_Directions for this task_
Every line from the one with "Click the column" through the last line below should be repeated exactly; pictures stay out of the copy.

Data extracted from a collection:
···

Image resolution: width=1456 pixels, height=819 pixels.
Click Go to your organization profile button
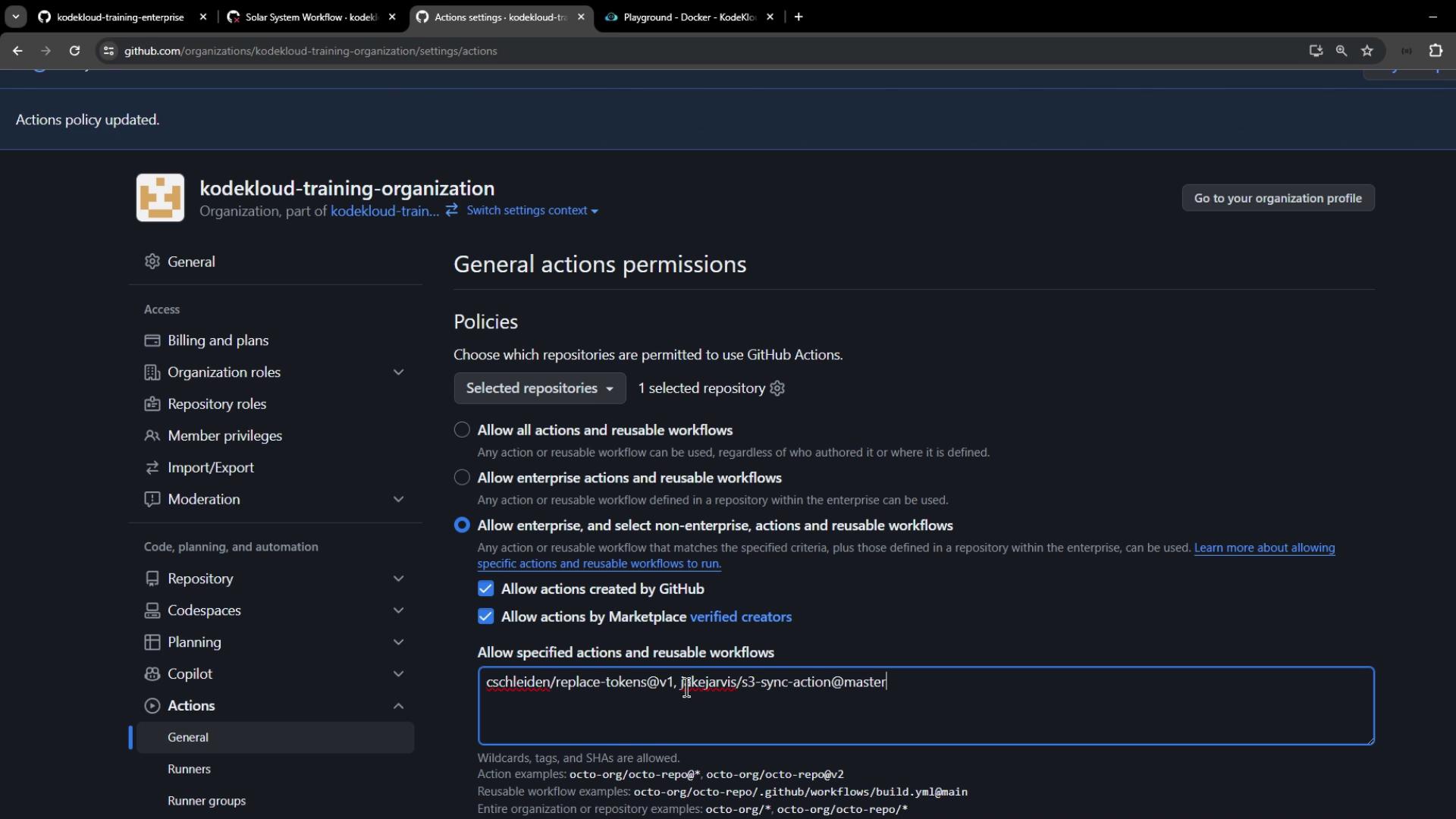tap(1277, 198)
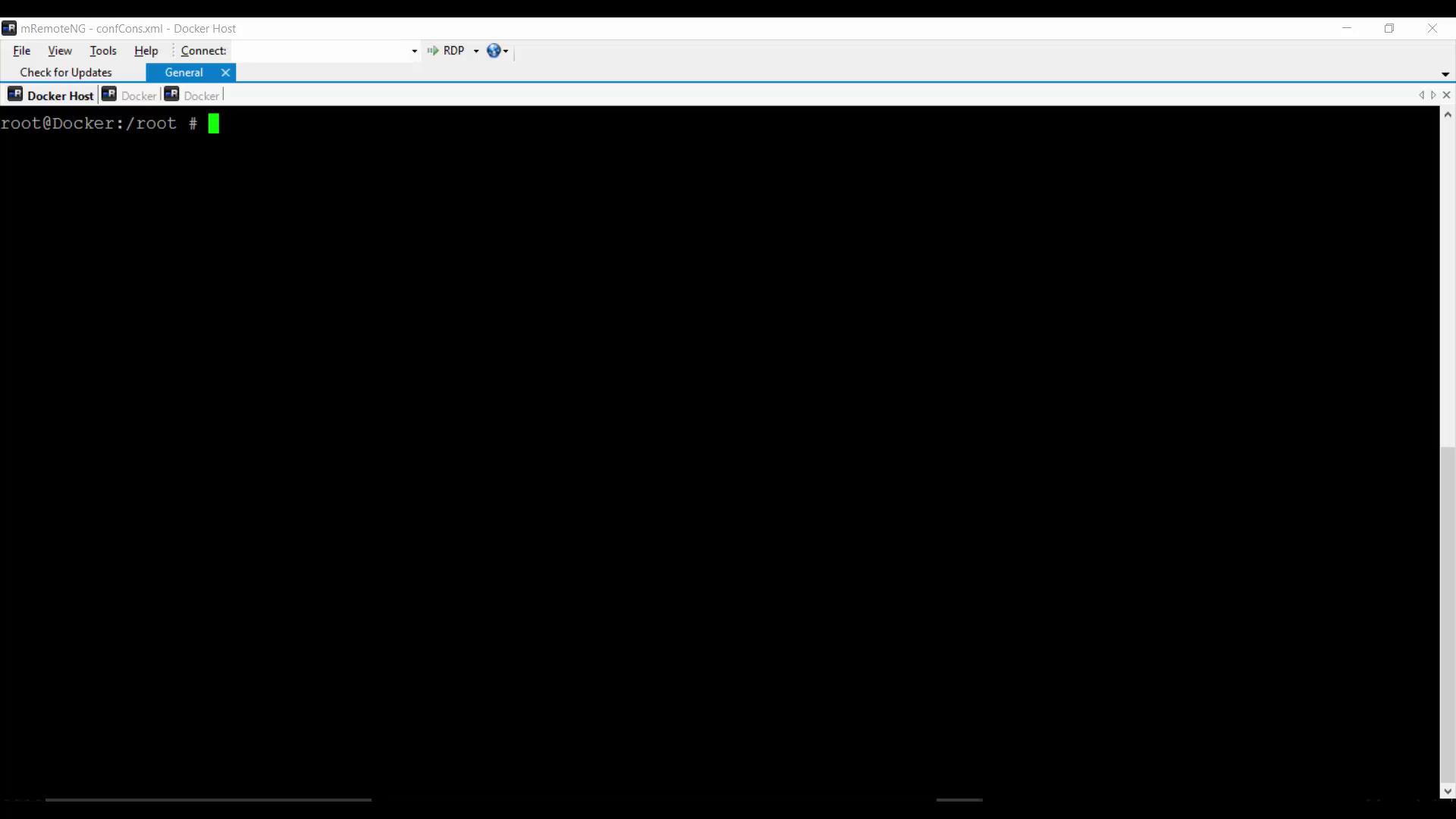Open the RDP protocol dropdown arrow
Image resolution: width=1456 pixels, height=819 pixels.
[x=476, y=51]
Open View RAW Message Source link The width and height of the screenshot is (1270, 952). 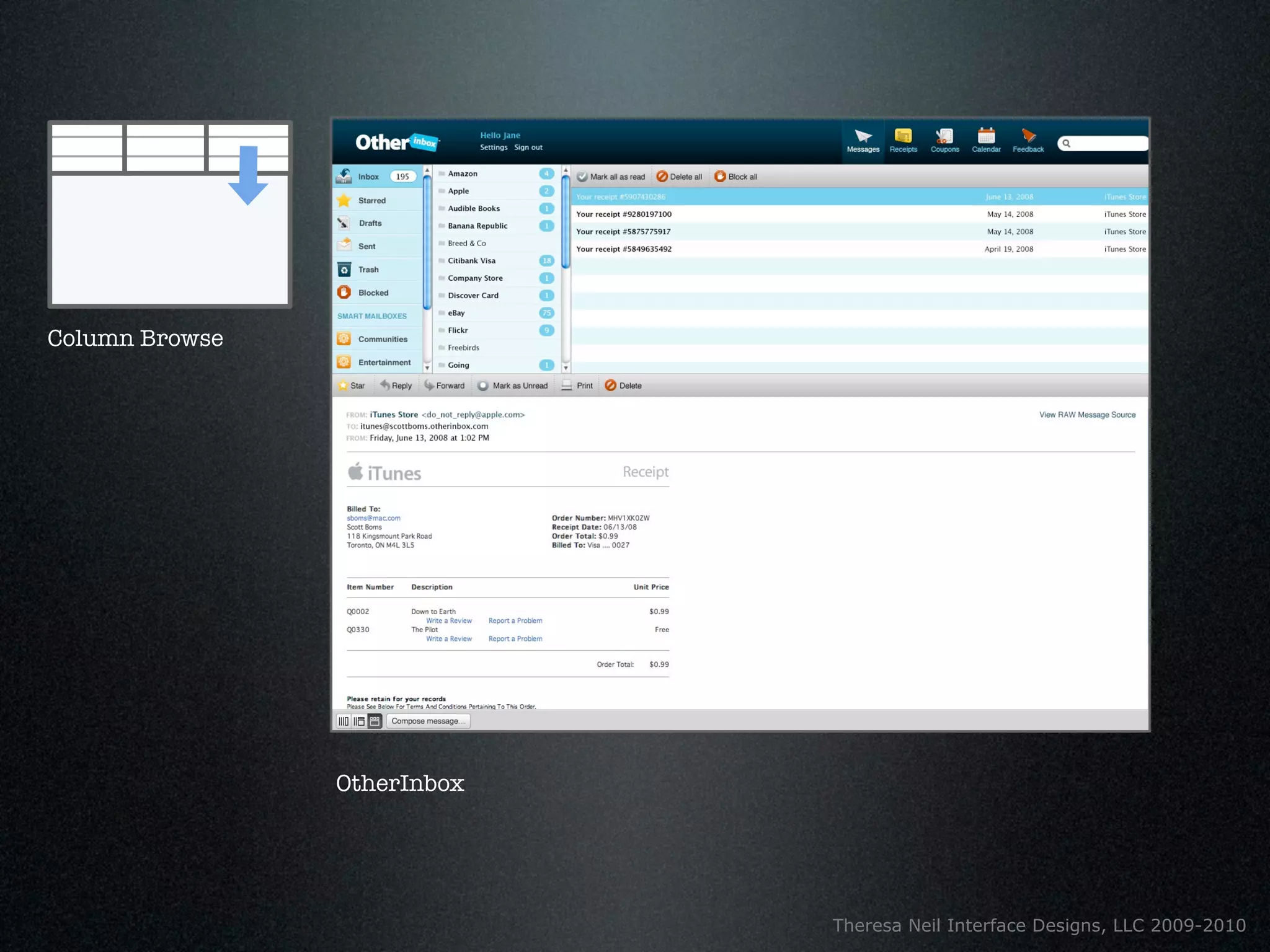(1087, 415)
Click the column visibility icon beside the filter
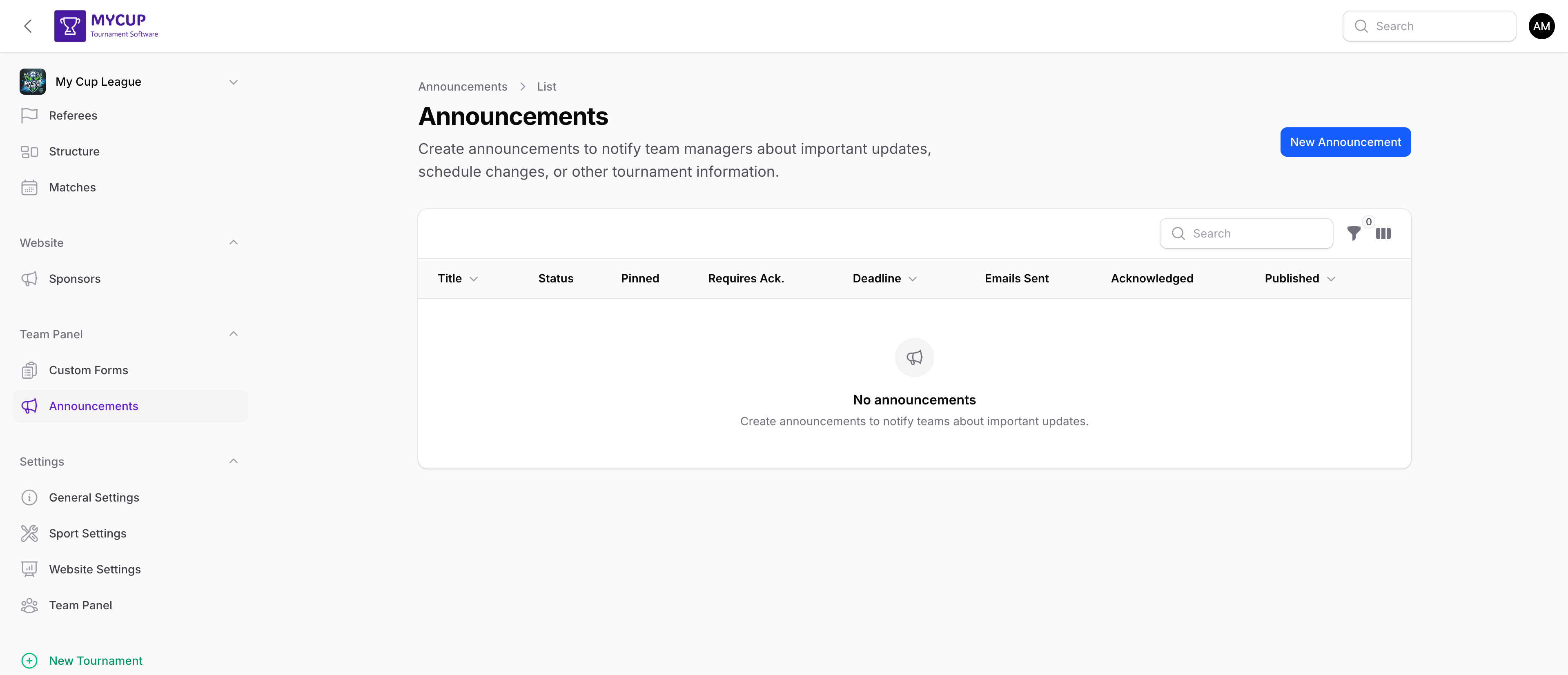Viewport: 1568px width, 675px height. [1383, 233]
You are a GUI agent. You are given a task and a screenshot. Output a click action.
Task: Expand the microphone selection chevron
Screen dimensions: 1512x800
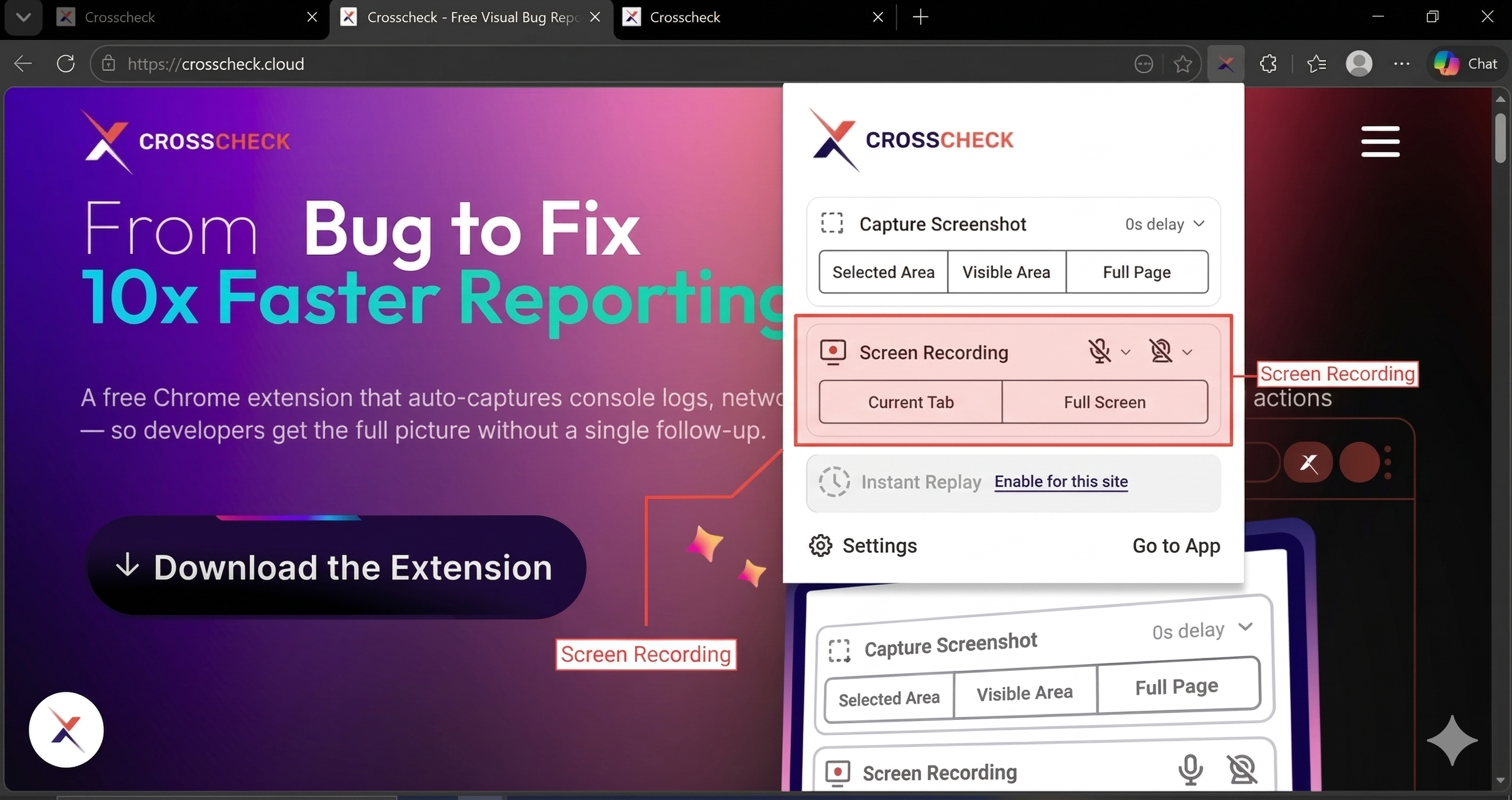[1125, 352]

···

_Result of this task_
Click the column visibility icon beside the filter
Viewport: 1568px width, 675px height. [1383, 233]
You are a GUI agent. You are given a task and a screenshot. Output a click action.
Task: Expand the microphone selection chevron
Screen dimensions: 1512x800
[1125, 352]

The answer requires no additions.